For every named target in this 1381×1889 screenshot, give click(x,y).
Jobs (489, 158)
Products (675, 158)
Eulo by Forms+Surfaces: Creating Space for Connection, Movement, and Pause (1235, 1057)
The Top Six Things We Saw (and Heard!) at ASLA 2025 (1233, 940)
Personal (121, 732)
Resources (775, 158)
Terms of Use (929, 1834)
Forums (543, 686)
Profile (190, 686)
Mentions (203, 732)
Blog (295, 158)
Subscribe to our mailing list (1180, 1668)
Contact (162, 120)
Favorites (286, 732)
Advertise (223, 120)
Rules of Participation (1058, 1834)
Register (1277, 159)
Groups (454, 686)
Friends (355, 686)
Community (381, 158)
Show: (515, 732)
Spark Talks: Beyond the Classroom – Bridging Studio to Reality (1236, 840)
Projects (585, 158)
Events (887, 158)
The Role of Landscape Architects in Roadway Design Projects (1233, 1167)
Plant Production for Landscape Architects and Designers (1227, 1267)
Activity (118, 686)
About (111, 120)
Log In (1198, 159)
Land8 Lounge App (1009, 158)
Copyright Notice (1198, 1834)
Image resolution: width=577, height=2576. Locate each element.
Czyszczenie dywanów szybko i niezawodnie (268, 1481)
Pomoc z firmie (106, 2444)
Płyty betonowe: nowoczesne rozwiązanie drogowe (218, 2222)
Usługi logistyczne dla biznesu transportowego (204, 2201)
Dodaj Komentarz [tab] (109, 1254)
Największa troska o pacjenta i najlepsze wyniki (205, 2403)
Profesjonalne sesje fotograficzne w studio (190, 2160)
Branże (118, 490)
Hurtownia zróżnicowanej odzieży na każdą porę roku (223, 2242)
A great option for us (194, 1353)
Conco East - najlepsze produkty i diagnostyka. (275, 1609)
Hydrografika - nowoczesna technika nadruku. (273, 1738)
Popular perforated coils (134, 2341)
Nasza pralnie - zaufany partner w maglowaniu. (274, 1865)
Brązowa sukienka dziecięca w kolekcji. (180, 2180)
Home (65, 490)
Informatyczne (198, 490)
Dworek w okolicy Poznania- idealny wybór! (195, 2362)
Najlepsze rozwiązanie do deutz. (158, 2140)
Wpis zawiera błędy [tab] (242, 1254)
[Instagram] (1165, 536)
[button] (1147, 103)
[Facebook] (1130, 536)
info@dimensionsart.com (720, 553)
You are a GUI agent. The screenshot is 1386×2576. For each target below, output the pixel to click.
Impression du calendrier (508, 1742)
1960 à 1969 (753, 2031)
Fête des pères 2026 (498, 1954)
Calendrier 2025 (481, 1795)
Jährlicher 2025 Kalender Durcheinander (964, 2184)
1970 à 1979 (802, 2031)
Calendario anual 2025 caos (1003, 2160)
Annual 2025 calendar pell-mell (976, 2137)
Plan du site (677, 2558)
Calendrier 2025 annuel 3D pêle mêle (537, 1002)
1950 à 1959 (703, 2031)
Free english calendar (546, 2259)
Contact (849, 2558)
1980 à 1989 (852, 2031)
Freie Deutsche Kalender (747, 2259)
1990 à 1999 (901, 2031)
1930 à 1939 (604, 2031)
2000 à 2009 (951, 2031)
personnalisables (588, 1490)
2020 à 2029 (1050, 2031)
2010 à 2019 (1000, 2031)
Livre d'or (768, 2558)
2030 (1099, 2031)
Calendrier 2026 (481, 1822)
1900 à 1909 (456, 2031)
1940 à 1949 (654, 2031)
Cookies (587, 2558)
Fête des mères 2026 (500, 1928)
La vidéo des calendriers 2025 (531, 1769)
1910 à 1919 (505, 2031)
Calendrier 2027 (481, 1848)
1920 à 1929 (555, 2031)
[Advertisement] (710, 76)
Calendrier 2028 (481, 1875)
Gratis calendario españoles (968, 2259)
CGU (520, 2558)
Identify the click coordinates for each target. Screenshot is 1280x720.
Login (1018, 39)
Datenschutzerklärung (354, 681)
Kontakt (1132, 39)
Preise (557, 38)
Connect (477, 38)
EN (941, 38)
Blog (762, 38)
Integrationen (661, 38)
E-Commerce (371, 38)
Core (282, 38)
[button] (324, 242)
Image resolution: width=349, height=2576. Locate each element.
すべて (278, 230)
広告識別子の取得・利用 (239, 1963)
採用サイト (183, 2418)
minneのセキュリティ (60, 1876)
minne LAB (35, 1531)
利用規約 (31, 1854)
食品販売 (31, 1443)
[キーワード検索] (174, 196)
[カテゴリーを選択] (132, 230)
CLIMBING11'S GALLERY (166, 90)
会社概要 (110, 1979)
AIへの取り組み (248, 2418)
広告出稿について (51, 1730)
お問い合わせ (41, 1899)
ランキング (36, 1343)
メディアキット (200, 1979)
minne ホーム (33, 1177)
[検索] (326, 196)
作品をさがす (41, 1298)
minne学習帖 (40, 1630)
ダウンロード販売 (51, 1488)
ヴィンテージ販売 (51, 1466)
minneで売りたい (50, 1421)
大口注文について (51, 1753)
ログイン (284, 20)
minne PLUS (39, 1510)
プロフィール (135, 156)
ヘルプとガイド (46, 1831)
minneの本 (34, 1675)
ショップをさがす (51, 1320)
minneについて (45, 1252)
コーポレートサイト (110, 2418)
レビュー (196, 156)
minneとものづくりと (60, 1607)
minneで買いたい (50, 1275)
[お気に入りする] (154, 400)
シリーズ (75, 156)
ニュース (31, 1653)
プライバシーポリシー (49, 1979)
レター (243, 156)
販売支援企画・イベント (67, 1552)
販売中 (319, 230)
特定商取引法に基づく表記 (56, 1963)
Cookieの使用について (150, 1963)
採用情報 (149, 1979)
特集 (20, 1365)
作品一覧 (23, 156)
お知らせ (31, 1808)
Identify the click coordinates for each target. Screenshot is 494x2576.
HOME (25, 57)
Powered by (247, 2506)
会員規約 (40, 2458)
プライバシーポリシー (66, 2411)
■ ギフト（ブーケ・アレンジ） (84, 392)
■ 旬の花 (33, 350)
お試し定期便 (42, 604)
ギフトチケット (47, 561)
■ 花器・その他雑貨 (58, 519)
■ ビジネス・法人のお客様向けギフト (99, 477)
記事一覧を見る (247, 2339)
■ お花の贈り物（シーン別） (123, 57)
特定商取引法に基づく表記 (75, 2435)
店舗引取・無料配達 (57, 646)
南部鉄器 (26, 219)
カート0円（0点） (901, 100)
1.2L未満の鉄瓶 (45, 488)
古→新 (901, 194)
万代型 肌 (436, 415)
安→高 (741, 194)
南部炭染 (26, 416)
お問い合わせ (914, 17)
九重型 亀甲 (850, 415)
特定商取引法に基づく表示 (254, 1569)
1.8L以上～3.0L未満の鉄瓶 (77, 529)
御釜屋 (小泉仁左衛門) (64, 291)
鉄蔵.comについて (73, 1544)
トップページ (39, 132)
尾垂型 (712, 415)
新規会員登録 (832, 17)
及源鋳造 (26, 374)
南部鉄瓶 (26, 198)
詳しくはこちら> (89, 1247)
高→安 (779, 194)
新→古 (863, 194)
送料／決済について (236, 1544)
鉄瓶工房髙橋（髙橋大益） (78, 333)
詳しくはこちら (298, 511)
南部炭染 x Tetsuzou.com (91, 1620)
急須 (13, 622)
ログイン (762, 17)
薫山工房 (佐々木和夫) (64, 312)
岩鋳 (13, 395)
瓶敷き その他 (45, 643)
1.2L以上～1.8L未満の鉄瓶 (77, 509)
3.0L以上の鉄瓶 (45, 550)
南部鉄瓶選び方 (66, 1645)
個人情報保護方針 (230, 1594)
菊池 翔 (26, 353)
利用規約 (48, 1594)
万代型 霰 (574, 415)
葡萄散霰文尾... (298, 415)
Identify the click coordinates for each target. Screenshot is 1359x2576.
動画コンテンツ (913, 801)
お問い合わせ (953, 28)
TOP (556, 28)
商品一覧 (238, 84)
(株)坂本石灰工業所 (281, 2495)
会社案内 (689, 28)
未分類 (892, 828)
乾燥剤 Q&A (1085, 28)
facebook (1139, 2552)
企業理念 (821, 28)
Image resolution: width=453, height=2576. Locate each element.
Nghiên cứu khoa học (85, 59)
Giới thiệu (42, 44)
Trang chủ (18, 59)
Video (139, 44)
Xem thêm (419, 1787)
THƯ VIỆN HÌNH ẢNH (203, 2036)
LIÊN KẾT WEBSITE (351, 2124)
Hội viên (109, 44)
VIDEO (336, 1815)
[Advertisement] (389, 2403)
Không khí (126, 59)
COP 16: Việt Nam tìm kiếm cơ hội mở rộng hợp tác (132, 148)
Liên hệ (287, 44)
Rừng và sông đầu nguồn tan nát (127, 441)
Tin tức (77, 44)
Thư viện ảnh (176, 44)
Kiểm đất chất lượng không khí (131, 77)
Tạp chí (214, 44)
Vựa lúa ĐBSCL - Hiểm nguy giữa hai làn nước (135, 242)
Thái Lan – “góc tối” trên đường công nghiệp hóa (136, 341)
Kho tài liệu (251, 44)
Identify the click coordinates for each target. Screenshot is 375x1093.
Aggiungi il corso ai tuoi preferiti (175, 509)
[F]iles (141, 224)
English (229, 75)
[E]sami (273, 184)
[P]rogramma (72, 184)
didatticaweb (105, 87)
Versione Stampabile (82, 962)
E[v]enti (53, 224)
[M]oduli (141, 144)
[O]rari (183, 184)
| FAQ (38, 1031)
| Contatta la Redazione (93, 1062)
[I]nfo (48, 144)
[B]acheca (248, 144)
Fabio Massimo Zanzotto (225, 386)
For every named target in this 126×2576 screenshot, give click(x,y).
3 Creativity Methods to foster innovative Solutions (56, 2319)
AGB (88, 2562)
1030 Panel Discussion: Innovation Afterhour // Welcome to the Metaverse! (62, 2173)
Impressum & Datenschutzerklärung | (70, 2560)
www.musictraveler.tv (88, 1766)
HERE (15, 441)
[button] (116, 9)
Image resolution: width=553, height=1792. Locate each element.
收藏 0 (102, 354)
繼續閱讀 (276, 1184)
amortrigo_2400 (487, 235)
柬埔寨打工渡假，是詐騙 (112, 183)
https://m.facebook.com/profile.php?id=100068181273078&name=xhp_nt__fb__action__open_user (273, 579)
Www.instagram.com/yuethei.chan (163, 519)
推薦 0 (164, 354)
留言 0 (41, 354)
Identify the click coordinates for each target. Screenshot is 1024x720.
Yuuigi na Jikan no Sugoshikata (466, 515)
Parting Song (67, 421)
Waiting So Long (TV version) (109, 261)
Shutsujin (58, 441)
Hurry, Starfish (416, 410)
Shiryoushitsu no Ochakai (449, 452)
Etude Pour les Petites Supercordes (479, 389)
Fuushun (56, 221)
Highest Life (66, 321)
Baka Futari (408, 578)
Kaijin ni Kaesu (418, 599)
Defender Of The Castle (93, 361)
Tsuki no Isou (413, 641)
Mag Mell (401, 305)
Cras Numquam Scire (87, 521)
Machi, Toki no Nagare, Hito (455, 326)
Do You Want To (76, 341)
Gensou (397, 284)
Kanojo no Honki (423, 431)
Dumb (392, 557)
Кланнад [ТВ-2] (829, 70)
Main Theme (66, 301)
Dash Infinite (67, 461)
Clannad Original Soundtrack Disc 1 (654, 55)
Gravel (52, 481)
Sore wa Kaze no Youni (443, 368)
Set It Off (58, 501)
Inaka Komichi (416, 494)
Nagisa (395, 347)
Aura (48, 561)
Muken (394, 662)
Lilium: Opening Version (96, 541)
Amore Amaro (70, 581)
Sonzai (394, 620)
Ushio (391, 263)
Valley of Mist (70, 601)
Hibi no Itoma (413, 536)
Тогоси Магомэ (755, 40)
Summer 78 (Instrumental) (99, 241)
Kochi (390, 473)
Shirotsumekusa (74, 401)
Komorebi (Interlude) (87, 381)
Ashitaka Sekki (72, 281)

■ ■ ■ ■ ■ ■ ■

Can you rewrite the material from the line with "1030 Panel Discussion: Innovation" up to and including the line with "柬埔寨打工渡假，是詐騙 (112, 183)", putting "link" in place of "button" and leaving everything else unchanged?

**RESULT BELOW**.
1030 Panel Discussion: Innovation Afterhour // Welcome to the Metaverse! (62, 2173)
Impressum & Datenschutzerklärung | (70, 2560)
www.musictraveler.tv (88, 1766)
HERE (15, 441)
[link] (116, 9)
Image resolution: width=553, height=1792. Locate each element.
收藏 0 (102, 354)
繼續閱讀 (276, 1184)
amortrigo_2400 (487, 235)
柬埔寨打工渡假，是詐騙 (112, 183)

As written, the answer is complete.